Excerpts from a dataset
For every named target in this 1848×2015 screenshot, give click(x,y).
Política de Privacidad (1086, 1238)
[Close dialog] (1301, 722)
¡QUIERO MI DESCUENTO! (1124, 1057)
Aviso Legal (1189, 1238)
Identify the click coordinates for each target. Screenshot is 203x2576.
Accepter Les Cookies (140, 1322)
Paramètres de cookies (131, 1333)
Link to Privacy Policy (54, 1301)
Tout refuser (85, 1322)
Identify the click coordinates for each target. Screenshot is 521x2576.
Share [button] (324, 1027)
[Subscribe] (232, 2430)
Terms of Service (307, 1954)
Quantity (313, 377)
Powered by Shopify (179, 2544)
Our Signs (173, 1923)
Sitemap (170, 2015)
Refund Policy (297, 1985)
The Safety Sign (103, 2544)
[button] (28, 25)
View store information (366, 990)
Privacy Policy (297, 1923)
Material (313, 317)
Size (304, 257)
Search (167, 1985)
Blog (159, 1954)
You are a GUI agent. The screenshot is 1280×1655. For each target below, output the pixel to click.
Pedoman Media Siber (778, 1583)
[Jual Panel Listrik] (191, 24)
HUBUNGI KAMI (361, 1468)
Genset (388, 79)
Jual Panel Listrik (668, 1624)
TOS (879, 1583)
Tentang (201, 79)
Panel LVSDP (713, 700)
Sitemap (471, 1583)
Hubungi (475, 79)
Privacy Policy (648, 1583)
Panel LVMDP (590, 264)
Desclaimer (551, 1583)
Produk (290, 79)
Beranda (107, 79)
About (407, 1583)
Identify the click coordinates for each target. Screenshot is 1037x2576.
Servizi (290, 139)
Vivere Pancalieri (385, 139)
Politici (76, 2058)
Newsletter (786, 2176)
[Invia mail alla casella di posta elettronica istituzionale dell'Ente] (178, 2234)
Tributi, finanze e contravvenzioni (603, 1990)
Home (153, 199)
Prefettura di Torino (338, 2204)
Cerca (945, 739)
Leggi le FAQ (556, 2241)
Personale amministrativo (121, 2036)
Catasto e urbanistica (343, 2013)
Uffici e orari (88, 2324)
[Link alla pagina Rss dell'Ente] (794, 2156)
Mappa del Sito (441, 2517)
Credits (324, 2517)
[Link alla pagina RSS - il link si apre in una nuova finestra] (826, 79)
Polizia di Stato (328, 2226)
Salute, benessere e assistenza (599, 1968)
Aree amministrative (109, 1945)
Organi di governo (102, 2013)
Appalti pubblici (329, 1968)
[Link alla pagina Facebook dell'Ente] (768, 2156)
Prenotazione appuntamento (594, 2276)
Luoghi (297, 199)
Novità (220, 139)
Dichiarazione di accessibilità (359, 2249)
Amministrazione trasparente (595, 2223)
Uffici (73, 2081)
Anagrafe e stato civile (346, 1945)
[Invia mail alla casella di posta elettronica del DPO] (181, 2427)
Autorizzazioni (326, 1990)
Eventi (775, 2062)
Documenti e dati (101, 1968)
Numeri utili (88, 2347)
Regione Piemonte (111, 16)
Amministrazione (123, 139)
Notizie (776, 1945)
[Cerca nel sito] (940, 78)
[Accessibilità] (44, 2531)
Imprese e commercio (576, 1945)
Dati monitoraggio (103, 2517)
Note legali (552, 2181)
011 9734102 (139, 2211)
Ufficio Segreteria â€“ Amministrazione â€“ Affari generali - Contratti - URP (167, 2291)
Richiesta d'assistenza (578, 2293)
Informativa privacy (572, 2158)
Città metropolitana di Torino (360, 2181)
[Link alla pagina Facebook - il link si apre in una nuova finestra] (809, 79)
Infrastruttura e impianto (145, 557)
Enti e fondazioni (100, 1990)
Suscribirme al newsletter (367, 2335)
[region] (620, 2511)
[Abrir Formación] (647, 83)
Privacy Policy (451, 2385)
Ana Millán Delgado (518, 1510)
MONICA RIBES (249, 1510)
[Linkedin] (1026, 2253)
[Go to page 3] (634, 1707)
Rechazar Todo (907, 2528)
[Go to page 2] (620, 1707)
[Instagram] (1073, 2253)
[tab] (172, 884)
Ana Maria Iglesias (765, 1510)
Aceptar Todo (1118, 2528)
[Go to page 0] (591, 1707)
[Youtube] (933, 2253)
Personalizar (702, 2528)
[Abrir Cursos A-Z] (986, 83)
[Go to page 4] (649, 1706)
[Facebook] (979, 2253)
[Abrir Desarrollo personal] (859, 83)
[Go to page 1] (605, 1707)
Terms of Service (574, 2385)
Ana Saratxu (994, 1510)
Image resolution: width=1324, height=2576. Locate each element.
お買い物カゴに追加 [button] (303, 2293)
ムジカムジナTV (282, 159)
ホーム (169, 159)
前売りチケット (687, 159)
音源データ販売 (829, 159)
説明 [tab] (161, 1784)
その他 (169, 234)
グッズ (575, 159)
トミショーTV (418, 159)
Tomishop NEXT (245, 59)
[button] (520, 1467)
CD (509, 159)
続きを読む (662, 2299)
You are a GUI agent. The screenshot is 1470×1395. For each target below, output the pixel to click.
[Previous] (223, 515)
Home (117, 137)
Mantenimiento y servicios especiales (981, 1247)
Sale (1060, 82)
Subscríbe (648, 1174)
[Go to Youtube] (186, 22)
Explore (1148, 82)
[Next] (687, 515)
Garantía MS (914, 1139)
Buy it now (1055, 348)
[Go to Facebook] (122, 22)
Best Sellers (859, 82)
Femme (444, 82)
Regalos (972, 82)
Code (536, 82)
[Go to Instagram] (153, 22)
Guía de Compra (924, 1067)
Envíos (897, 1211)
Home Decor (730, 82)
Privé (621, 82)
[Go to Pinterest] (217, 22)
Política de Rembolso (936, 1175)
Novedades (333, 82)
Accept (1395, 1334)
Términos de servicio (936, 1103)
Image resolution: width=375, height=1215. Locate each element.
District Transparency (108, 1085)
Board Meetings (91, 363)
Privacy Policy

WHAT THE EXERCISE ASKS: Working from the records above, write out verbatim only the lines from the line containing "Suscribirme al newsletter (367, 2335)" through the line containing "[tab] (172, 884)".

SOLVED PROBLEM:
Suscribirme al newsletter (367, 2335)
[region] (620, 2511)
[Abrir Formación] (647, 83)
Privacy Policy (451, 2385)
Ana Millán Delgado (518, 1510)
MONICA RIBES (249, 1510)
[Linkedin] (1026, 2253)
[Go to page 3] (634, 1707)
Rechazar Todo (907, 2528)
[Go to page 2] (620, 1707)
[Instagram] (1073, 2253)
[tab] (172, 884)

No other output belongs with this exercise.